Thanks for the tip, but what I'm looking for is to actually change that option from "Blue background, white text" to "Black background, white text". I don't want to change the actual document, just how it's displayed. As I mentioned, I've seen the "Black..." option before, so I know it can be done. I just don't know how to get there.


----------



## Glaswegian (Sep 16, 2005)

I don't ever recall black background whte text being an option. The blue and white yes. Please don't take this the wrong way, but was it definitely in Word you remember seeing this?


----------



## uly (Apr 27, 2003)

I understand why you may feel incredulous, but I am absolutely 100% sure this could be done. I had used that option for a long time (several years) through several versions of Word (can't remember exactly but probably since Word 2000 or so). I remember each time for whatever reason I had to reinstall Word, I ran in to this problem. The "Black..." option always popped up later somehow and I never figured out how to get it enabled exactly. Anyway, I hope someone can shed some light on this...

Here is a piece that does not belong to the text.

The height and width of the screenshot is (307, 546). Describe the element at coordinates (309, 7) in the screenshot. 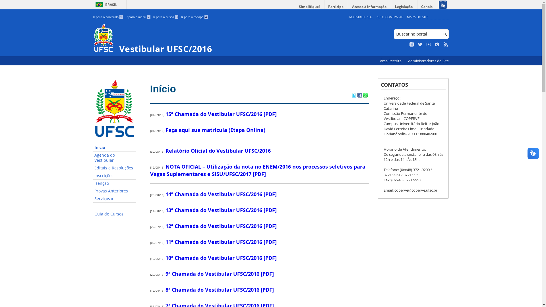

I see `'Simplifique!'` at that location.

ps. I made an error in my first post, I'm using Word 2003 with SP2 and all the updates, not Word XP


----------



## Glaswegian (Sep 16, 2005)

LOL, I'm not incredulous, just puzzled. :laugh:

I used Word 97 for many years and honestly don't remember black and white being an option. I'll dig around a bit more though and see if I can find anything.


----------



## Zazula (Apr 27, 2006)

Far-out, yet nothing to lose: when you were seeing white text on black background, maybe you had the high-contrast *Accessibility Options* turned on? (Typically there's a *Use High Contrast* check box on the *Display* tab of the *Accessibility Options* CPL.)

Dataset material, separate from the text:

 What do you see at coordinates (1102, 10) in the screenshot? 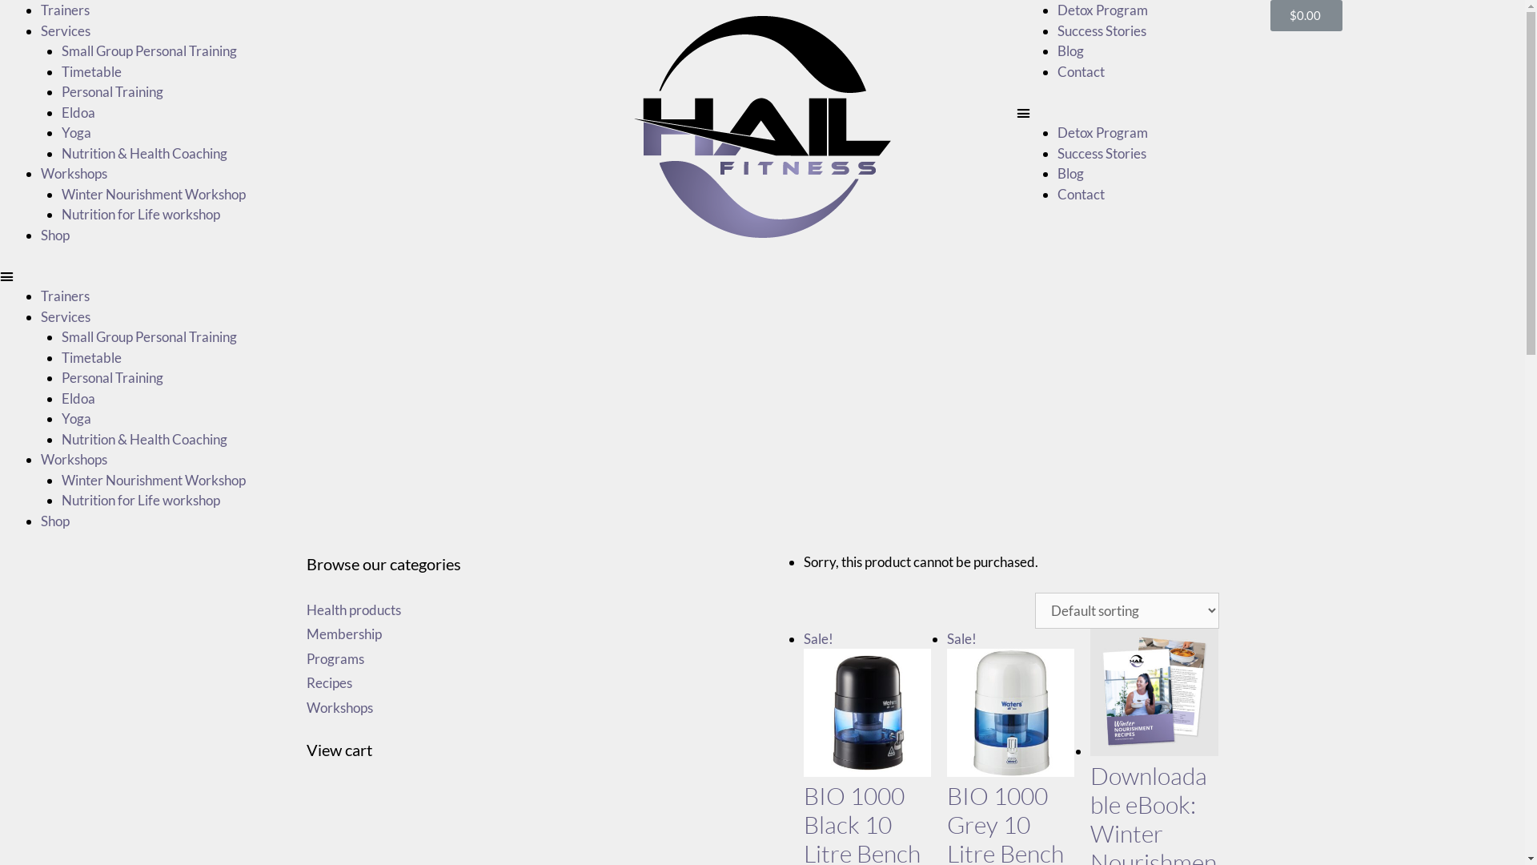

Of course, if you intend to use ONLY white-over-black documents, then you can save these settings in Normal.dot and you're all set! Even if you want to OPT for this feature from time to time (not on a permanent basis), you can still create a specific Template for this purpose - and you're once again all set!


----------



## uly (Apr 27, 2003)

Well, sorry to keep repeating this, but I am convinced that there's such an option *within* Word, and that it does *not* alter the actual document in anyway, just how it's displayed. I know I can just go into the fill setting and change the background, or go to Windows display settings and change the display for everything, but that's not what I'm trying to do. I've been using the white-on-blue display, and honestly it's not too bad. What really bugs me is the knowledge that there's a way to get the white-on-black option but I don't know how...

Anyway, thanks for trying to help.


----------



## MaKC (Jun 29, 2009)

> Well, sorry to keep repeating this, but I am convinced that there's such an option within Word, and that it does not alter the actual document in anyway, just how it's displayed. I know I can just go into the fill setting and change the background, or go to Windows display settings and change the display for everything, but that's not what I'm trying to do. I've been using the white-on-blue display, and honestly it's not too bad. What really bugs me is the knowledge that there's a way to get the white-on-black option but I don't know how...


I have exactly the same question! Please help to solve a problem if there is a solution!


----------